• WHAT THE EXERCISE ASKS: Rewrite the lines below, replacing every "waveform" with "audio track" and leaving everything else unchanged.

• LISTED ENTRIES:
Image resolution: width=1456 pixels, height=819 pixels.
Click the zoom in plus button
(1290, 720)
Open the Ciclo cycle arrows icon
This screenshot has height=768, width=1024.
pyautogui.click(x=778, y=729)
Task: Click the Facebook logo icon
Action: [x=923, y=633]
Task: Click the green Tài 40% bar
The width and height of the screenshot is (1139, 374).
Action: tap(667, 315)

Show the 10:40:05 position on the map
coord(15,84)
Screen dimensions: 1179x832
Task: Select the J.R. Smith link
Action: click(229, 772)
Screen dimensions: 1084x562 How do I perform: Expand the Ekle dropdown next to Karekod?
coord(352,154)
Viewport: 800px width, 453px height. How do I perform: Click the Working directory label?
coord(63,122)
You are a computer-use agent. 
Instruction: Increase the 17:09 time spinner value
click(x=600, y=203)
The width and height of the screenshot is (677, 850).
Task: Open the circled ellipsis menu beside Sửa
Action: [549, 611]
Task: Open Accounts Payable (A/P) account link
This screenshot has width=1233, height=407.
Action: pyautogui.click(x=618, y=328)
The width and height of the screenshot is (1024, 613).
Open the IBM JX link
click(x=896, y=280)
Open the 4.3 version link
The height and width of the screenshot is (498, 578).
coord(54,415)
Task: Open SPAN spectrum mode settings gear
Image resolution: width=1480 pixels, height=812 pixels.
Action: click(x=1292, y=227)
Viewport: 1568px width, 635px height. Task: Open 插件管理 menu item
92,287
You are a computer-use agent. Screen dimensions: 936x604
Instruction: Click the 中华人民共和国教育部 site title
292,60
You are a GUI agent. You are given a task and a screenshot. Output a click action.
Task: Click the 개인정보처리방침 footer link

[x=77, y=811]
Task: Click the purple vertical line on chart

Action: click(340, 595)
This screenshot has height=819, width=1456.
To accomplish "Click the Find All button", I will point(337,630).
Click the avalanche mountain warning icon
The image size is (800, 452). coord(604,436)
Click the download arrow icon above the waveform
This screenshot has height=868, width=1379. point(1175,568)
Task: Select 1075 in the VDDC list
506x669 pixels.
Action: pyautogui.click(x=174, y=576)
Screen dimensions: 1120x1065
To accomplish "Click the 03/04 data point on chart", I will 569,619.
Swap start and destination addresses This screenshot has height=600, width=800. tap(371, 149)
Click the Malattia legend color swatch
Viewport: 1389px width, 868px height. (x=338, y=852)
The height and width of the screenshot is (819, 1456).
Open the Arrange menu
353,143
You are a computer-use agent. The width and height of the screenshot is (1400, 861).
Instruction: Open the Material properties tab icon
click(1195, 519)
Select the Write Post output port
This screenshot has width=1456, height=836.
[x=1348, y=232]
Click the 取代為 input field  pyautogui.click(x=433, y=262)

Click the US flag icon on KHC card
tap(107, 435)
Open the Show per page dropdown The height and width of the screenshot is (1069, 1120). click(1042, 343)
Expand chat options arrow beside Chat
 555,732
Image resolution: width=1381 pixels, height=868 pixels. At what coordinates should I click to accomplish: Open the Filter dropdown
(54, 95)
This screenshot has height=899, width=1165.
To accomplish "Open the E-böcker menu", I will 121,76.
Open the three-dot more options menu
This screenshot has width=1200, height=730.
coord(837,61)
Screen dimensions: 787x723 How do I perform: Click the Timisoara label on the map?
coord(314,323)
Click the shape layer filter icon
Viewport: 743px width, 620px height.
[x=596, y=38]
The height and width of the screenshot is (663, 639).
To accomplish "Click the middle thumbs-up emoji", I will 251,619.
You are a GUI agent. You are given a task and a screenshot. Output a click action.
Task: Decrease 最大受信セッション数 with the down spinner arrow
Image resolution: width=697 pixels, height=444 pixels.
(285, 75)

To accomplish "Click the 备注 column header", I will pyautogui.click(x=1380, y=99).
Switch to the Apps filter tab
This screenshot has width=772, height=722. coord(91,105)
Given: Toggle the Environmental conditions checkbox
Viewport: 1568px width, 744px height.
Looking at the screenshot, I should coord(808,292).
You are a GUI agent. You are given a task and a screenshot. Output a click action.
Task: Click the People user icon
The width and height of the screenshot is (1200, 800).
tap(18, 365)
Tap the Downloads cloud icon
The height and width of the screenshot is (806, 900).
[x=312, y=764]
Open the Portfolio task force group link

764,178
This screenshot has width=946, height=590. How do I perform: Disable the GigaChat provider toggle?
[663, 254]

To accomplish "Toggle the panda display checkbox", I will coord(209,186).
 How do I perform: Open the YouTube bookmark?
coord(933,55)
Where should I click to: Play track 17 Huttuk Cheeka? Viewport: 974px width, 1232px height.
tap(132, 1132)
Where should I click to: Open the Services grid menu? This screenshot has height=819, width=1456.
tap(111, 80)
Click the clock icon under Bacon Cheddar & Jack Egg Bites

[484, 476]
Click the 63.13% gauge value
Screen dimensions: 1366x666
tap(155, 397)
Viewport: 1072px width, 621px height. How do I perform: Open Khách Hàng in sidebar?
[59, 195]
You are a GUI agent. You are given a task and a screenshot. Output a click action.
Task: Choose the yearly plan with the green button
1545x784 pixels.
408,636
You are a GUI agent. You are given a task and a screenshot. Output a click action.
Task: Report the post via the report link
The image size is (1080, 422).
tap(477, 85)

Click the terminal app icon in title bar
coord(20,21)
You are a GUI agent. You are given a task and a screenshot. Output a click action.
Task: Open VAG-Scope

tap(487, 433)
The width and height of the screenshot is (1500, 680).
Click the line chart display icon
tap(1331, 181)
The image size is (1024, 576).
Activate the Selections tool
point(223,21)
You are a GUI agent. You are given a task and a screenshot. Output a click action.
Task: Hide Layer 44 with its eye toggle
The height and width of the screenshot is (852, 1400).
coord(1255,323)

• THE SOLUTION:
Image resolution: width=1456 pixels, height=819 pixels.
Click the zoom in plus button
(1290, 720)
Open the Ciclo cycle arrows icon
This screenshot has height=768, width=1024.
pyautogui.click(x=778, y=729)
Task: Click the Facebook logo icon
Action: [x=923, y=633]
Task: Click the green Tài 40% bar
The width and height of the screenshot is (1139, 374).
Action: tap(667, 315)

Show the 10:40:05 position on the map
coord(15,84)
Screen dimensions: 1179x832
Task: Select the J.R. Smith link
Action: click(229, 772)
Screen dimensions: 1084x562 How do I perform: Expand the Ekle dropdown next to Karekod?
coord(352,154)
Viewport: 800px width, 453px height. How do I perform: Click the Working directory label?
coord(63,122)
You are a computer-use agent. 
Instruction: Increase the 17:09 time spinner value
click(x=600, y=203)
The width and height of the screenshot is (677, 850).
Task: Open the circled ellipsis menu beside Sửa
Action: [549, 611]
Task: Open Accounts Payable (A/P) account link
This screenshot has width=1233, height=407.
Action: pyautogui.click(x=618, y=328)
The width and height of the screenshot is (1024, 613).
Open the IBM JX link
click(x=896, y=280)
Open the 4.3 version link
The height and width of the screenshot is (498, 578).
coord(54,415)
Task: Open SPAN spectrum mode settings gear
Image resolution: width=1480 pixels, height=812 pixels.
Action: click(x=1292, y=227)
Viewport: 1568px width, 635px height. Task: Open 插件管理 menu item
92,287
You are a computer-use agent. Screen dimensions: 936x604
Instruction: Click the 中华人民共和国教育部 site title
292,60
You are a GUI agent. You are given a task and a screenshot. Output a click action.
Task: Click the 개인정보처리방침 footer link

[x=77, y=811]
Task: Click the purple vertical line on chart

Action: click(340, 595)
This screenshot has height=819, width=1456.
To accomplish "Click the Find All button", I will point(337,630).
Click the avalanche mountain warning icon
The image size is (800, 452). coord(604,436)
Click the download arrow icon above the audio track
This screenshot has height=868, width=1379. point(1175,568)
Task: Select 1075 in the VDDC list
506x669 pixels.
Action: pyautogui.click(x=174, y=576)
Screen dimensions: 1120x1065
To accomplish "Click the 03/04 data point on chart", I will 569,619.
Swap start and destination addresses This screenshot has height=600, width=800. tap(371, 149)
Click the Malattia legend color swatch
Viewport: 1389px width, 868px height. (x=338, y=852)
The height and width of the screenshot is (819, 1456).
Open the Arrange menu
353,143
You are a computer-use agent. The width and height of the screenshot is (1400, 861).
Instruction: Open the Material properties tab icon
click(1195, 519)
Select the Write Post output port
This screenshot has width=1456, height=836.
[x=1348, y=232]
Click the 取代為 input field  pyautogui.click(x=433, y=262)

Click the US flag icon on KHC card
tap(107, 435)
Open the Show per page dropdown The height and width of the screenshot is (1069, 1120). click(1042, 343)
Expand chat options arrow beside Chat
 555,732
Image resolution: width=1381 pixels, height=868 pixels. At what coordinates should I click to accomplish: Open the Filter dropdown
(54, 95)
This screenshot has height=899, width=1165.
To accomplish "Open the E-böcker menu", I will 121,76.
Open the three-dot more options menu
This screenshot has width=1200, height=730.
coord(837,61)
Screen dimensions: 787x723 How do I perform: Click the Timisoara label on the map?
coord(314,323)
Click the shape layer filter icon
Viewport: 743px width, 620px height.
[x=596, y=38]
The height and width of the screenshot is (663, 639).
To accomplish "Click the middle thumbs-up emoji", I will 251,619.
You are a GUI agent. You are given a task and a screenshot. Output a click action.
Task: Decrease 最大受信セッション数 with the down spinner arrow
Image resolution: width=697 pixels, height=444 pixels.
(285, 75)

To accomplish "Click the 备注 column header", I will pyautogui.click(x=1380, y=99).
Switch to the Apps filter tab
This screenshot has width=772, height=722. coord(91,105)
Given: Toggle the Environmental conditions checkbox
Viewport: 1568px width, 744px height.
Looking at the screenshot, I should coord(808,292).
You are a GUI agent. You are given a task and a screenshot. Output a click action.
Task: Click the People user icon
The width and height of the screenshot is (1200, 800).
tap(18, 365)
Tap the Downloads cloud icon
The height and width of the screenshot is (806, 900).
[x=312, y=764]
Open the Portfolio task force group link

764,178
This screenshot has width=946, height=590. How do I perform: Disable the GigaChat provider toggle?
[663, 254]

To accomplish "Toggle the panda display checkbox", I will coord(209,186).
 How do I perform: Open the YouTube bookmark?
coord(933,55)
Where should I click to: Play track 17 Huttuk Cheeka? Viewport: 974px width, 1232px height.
tap(132, 1132)
Where should I click to: Open the Services grid menu? This screenshot has height=819, width=1456.
tap(111, 80)
Click the clock icon under Bacon Cheddar & Jack Egg Bites

[484, 476]
Click the 63.13% gauge value
Screen dimensions: 1366x666
tap(155, 397)
Viewport: 1072px width, 621px height. How do I perform: Open Khách Hàng in sidebar?
[59, 195]
You are a GUI agent. You are given a task and a screenshot. Output a click action.
Task: Choose the yearly plan with the green button
1545x784 pixels.
408,636
You are a GUI agent. You are given a task and a screenshot. Output a click action.
Task: Report the post via the report link
The image size is (1080, 422).
tap(477, 85)

Click the terminal app icon in title bar
coord(20,21)
You are a GUI agent. You are given a task and a screenshot. Output a click action.
Task: Open VAG-Scope

tap(487, 433)
The width and height of the screenshot is (1500, 680).
Click the line chart display icon
tap(1331, 181)
The image size is (1024, 576).
Activate the Selections tool
point(223,21)
You are a GUI agent. You are given a task and a screenshot. Output a click action.
Task: Hide Layer 44 with its eye toggle
The height and width of the screenshot is (852, 1400).
coord(1255,323)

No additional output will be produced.